Cat Woman sounds sexy; someone with a bust, waistline and only one chin; someone who tackles baddies single-handedly before breakfast; someone who has an Eartha Kitt drawl; someone who is not worried her cellulite might show through her leggings.
A friend called me Cat Lady yesterday. It made me think of someone with rollered-curls in iron grey hair, wearing snuggly slippers with pompoms, a floral apron and face powder, with a swarm of cats broiling about her ankles.
To be honest the description is disturbingly close. Ok I’m a greying ex-strawberry blond, with the emphasis very much on the ex, though in my defence, (or do I mean to massage my vanity?) the hairdresser did ask me where I had had it coloured because he liked the shade so much; I have never worn curlers; my slippers are red and from Marrakesh and do not have pompoms; my current apron (I have three, which may mean another title, though two are inherited from Mother) has rows of leeks and other vegetables on it; and the only powder I have is talcum. And I have just the one cat, the beautiful MasterB.
So lady or woman, or should that be lady versus woman? Who decides which public toilets should be signed Women or Ladies, and what does the choice infer?

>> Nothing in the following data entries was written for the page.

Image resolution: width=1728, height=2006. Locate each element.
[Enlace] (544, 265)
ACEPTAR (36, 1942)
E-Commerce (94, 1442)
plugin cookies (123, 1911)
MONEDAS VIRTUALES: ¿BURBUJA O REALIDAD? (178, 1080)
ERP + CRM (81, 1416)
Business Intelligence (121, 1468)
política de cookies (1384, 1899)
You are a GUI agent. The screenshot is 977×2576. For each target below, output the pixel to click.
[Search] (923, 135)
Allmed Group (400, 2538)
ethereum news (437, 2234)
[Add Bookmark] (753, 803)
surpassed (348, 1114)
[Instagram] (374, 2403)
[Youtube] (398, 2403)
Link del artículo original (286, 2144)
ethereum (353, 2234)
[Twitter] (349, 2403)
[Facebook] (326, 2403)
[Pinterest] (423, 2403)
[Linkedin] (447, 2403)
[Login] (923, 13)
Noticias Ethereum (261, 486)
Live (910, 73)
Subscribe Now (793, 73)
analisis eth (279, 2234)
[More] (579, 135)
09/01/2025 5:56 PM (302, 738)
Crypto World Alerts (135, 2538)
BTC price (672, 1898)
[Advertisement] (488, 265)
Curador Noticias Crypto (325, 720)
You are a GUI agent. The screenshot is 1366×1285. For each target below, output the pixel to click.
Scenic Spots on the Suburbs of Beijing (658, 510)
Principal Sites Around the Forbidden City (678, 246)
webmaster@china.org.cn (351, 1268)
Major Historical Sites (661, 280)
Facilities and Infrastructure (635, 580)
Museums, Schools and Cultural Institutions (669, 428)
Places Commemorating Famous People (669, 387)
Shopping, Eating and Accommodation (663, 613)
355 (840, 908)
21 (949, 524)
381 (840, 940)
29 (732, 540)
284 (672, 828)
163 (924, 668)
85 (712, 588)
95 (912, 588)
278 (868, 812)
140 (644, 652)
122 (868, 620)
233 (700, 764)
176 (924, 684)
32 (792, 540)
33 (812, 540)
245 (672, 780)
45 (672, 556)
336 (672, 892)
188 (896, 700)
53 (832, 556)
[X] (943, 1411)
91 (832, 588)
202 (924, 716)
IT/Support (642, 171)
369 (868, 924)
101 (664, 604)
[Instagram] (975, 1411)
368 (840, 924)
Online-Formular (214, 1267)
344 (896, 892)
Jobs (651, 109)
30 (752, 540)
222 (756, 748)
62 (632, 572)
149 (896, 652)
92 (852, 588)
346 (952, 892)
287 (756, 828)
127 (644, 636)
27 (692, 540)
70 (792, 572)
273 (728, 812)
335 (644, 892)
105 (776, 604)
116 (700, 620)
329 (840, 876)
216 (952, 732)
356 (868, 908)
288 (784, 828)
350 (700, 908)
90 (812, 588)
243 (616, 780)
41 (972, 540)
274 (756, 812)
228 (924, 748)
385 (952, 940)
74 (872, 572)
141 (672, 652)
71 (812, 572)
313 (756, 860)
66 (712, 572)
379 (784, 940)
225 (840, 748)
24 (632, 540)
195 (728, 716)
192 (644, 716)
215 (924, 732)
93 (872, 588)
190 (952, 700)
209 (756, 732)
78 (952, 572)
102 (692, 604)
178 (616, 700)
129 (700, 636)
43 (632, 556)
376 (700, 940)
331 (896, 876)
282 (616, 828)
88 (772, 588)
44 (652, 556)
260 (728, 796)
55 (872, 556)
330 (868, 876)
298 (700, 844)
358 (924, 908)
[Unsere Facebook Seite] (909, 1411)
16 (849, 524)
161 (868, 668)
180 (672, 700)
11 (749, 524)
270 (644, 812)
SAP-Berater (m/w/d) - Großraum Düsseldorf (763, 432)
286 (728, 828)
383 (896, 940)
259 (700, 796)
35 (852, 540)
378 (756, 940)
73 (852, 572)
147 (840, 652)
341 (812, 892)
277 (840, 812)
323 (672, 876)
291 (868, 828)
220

In different situations either appellation can denigrate or elevate. She’s a lady, implies someone refined, well-mannered, possibly unused to the rougher side of life. But it’s always dinner ladies at school, never dinner women, though chars can be ladies or women, and I don’t know the difference between the two.
When I was a pre-teen the baby brother of a friend insisted on calling me lady. The family was amused, though no one explained the joke. Maybe it was because in the village where we lived my grammar school accent distinguished me from the other girls. It can’t have been my clothing – apart from my school uniform, I had a couple of pairs of jeans, some t-shirts and jumpers I’d all but grown out of, and a duffel coat for cold days.
A schoolfriend’s mother had also attended our grammar school, while her sisters had had a private (fee-paying) education at the local high school. The high school was for young ladies, while our grammar school was for girls, something my friend’s mother was never allowed to forget. But why wasn’t our school for young women?
Lady Muck is an expression of contempt, describing someone who thinks herself better than others. But if you want to decry someone of the female gender you’d never say that lady, it’d always be that woman. That bloody woman (and yes, I am thinking of Margaret Thatcher) works, whereas that bloody lady just sounds silly. Lady, for all its connotations of social superiority, is a much more restricted and restrictive term. Women implies earthiness, flesh and blood creatures, gender proud and multi-faceted;whether annoying, ignorant, educated, erudite, or anything else.
So I want to be Cat Woman thank you very much, not Cat Lady. And I’d like my waistline back if anyone knows where I left it.